This seems to offer a very simple starting point:

~mEq's of acid (if positive) or base (if negative) required to move 1 Kg. of a given malt as listed to specifically pH 5.4
----------------------------------------------------------------------------------------------------------------------------------------------------------
US 2-Row = ~= 4.8
Generic 2-Row ~= 6.4
Pale or Vienna ~= 8
GP or Crisp MO ~= 9.6
Muntons MO ~= 11.2
Pilsner ~= 12.7
Wheat or Rye Malt ~= 12.2
Munich and Biscuit 10L~= 3.8
Munich and Biscuit 20L~= -2.8
Munich and Biscuit 30L~= -9.1
Caramel 10L ~= -11.3
Caramel 20L ~= -14.6
Caramel 40L ~= -21.6
Caramel 60L ~= -28.9
Caramel 80L ~= -36.4
Caramel 120L ~= -51.4
Caramel 140L ~= -58.6
Melanoidin ~= -19.7
Roasted Malt 240L ~= -25.2
Roasted Malt 300L ~= -29.8
Roasted Malt 400L ~= -37.5
Roasted Malt 500L ~= -45.3
Roasted Malt 550L ~= -49.1
Roast Barley 300L ~= -33
Roast Barley 500L ~= -36.6

NOTE: There is a great deal of leeway and variability in each of the above 'ballpark' mEq presumptions, and different lots, different climates, different growing regions, differing year of growth, differing soil conditions, slight genetic varietal variances, etc... can and very likely will to some unknown degree noticeably move these initial presumption values. Don't online_shoot me for these presumptions please. Instead, simply provide better ones.

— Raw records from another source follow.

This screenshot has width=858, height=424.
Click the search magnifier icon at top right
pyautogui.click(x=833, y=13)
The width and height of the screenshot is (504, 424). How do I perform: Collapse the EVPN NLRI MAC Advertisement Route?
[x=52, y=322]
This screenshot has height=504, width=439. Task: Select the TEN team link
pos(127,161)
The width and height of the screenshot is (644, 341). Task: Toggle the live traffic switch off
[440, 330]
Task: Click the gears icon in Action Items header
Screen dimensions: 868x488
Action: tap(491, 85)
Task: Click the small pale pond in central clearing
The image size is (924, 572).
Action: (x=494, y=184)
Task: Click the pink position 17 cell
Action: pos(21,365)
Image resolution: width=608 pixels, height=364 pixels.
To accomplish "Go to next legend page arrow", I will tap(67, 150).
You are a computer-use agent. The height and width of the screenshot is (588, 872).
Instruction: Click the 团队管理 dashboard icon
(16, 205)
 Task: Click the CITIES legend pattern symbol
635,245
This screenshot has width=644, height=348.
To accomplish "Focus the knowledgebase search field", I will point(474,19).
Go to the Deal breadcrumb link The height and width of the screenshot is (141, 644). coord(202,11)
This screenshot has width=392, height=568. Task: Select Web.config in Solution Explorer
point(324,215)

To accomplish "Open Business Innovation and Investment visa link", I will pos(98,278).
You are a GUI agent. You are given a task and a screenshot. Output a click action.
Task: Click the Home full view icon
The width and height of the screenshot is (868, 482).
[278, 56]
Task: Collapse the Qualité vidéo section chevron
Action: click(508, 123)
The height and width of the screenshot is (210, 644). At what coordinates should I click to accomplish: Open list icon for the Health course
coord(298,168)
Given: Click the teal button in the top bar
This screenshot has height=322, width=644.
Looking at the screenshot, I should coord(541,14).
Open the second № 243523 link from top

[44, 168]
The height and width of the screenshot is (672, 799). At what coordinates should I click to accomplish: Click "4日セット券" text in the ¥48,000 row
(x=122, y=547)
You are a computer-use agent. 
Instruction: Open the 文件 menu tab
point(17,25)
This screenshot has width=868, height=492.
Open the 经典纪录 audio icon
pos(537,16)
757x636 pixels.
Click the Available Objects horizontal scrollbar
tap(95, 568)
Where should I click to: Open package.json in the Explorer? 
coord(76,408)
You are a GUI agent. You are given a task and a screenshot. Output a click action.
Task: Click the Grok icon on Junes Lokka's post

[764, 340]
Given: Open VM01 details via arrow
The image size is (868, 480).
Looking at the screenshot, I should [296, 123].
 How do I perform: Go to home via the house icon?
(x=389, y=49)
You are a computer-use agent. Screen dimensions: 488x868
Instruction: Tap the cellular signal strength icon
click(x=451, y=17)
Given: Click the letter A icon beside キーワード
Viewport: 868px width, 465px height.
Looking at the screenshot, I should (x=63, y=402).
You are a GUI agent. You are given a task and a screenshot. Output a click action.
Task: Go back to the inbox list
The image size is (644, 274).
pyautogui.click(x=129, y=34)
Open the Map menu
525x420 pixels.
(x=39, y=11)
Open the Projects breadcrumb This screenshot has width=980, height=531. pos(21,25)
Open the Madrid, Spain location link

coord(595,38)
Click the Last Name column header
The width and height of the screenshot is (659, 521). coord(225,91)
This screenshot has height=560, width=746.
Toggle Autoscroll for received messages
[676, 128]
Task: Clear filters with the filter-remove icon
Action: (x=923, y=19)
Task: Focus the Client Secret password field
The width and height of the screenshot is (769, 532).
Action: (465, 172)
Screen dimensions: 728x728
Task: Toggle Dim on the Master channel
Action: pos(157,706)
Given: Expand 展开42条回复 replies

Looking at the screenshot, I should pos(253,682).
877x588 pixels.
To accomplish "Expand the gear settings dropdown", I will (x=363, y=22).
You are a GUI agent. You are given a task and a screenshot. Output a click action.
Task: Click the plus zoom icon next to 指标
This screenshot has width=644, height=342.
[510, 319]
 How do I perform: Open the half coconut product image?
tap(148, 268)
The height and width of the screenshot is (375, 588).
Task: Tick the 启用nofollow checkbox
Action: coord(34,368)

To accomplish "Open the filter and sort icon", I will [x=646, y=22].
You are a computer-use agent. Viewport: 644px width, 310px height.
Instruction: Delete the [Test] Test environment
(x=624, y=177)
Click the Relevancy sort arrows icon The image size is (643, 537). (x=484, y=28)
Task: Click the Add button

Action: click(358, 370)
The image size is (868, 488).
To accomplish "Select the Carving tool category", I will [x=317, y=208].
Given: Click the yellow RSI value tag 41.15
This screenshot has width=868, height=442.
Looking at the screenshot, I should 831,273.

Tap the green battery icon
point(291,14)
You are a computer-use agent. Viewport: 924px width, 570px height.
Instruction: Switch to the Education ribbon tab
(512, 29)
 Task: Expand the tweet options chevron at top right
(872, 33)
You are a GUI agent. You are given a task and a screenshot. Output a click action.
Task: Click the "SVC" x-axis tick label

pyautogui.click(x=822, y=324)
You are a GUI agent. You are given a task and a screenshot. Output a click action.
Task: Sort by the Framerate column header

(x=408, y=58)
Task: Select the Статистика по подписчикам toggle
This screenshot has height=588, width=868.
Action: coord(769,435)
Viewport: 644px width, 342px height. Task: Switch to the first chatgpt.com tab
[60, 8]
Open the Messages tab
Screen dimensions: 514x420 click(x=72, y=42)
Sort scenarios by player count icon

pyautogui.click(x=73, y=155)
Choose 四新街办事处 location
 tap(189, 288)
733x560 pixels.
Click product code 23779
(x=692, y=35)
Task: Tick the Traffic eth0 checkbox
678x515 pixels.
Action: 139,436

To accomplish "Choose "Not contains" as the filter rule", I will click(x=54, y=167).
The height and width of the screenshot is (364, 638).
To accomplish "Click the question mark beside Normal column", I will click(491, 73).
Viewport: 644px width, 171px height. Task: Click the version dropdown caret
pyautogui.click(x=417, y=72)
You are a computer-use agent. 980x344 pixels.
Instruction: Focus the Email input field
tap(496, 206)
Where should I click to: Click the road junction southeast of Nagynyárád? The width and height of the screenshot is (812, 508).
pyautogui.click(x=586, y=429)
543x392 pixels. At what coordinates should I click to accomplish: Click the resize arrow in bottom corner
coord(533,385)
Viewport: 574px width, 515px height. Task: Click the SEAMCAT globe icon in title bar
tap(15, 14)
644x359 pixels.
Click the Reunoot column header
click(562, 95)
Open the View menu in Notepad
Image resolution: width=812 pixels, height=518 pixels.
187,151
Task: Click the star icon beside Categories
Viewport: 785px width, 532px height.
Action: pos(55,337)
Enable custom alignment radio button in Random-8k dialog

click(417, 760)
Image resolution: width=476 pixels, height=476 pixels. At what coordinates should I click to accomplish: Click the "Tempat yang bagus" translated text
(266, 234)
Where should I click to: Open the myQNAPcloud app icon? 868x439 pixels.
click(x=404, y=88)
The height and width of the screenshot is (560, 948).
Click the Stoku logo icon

Sum up (mEq's_to_pH_5.4 * Kg_In_Recipe) for each individual recipe grist component, and this summed value will become your 'mEq_Grist' at step 5. There will be no steps # 1, 2, 3, 3.5 or 5.5 used for this method. Mash water volume (for water with alkalinity) and Ca/Mg mineral induced mEq's still apply as per the SRM method. For the utmost in simplicity, this method defaults the mash pH target (pH_T) to 5.4.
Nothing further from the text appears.